How far have post-1950 peace movements helped to reduce or avoid war? The straightforward demand for non-violent solutions to disputes between nations has probably had little direct impact.

But the major peace movements of this half-century have used non-violent forms of civil disobedience to great effect. The US campaign against the war in Vietnam gained world prominence through its vast non-violent demonstrations rather than through the small-scale violence of some activists. Although the idea of personal pledges against taking up arms has lost its resonance in a world in which the worst possible destruction can be released by the pressure of a few men’s thumbs, the idea of mass non-violent public protest has become the most effective strategy for anti-war and anti-nuclear movements.

Both the campaign in 1950s Britain against the Suez adventure and the massive US anti-Vietnam War demonstrations of the l960s had some success in ending hostilities and – perhaps even more importantly – aroused a powerful resistance, particularly among the young, against the ideology and rhetoric of militarism. Movements calling for nuclear-weapon-free zones – like those declared by New Zealand and South Pacific nations in the 1980s – and for the unilateral abandonment of nuclear weapons by the ‘minor’ nuclear powers, involved millions of people all over the world.

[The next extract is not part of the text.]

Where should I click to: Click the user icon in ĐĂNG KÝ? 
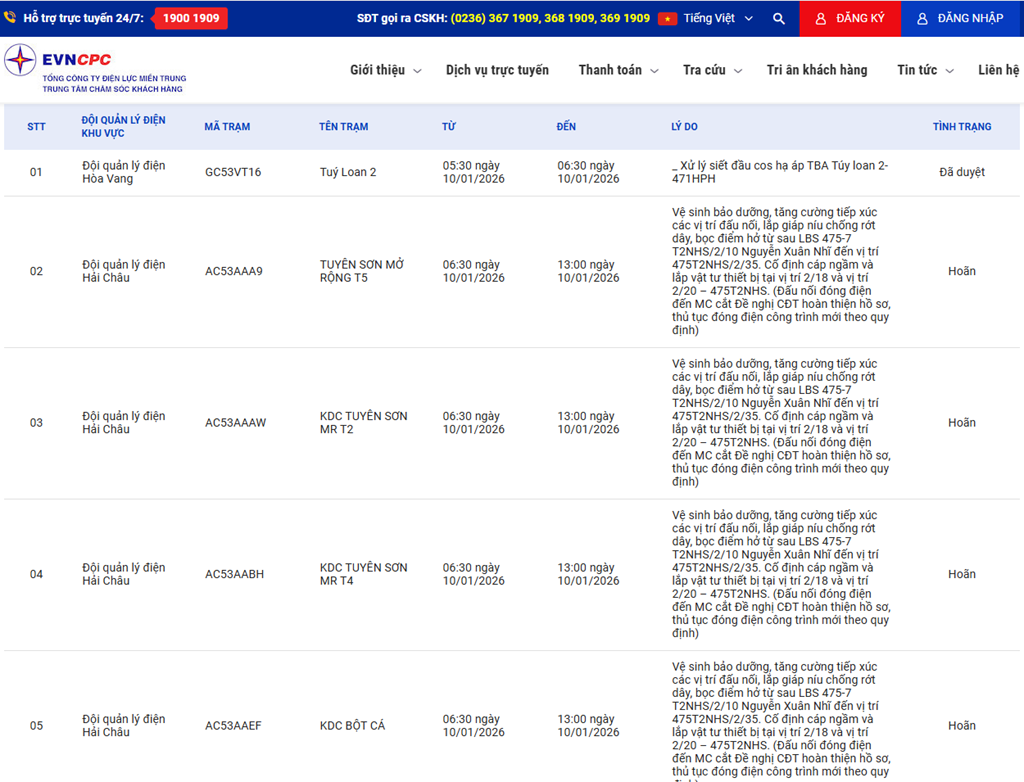tap(821, 19)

My own peace activism was in the Campaign for Nuclear Disarmament (CND) and European Nuclear Disarmament (END) of which my husband Edward was a major spokesperson. They involved huge sectors of the centre and left of the political spectrum, calling for reduction of nuclear weapons by East and West, and the ending of the rhetoric of the Cold War. Inevitably we put together peace with citizens’ rights. The END manifesto was signed by some brave Soviet and East European dissidents, a number of whom later became leaders of the ‘velvet revolutions’ that swept the region after 1989.

How much world peace movements contributed to the end of the Cold War is still being debated. A stronger united movement of the left and centre that gave equal importance to peace and civil rights, could have given more confidence to the civil-rights movement in the Soviet Union and Eastern Europe. Perhaps under such conditions the rampant free marketeers that now dominate the region would have had less room for manoeuvre when the Soviet empire began to break up.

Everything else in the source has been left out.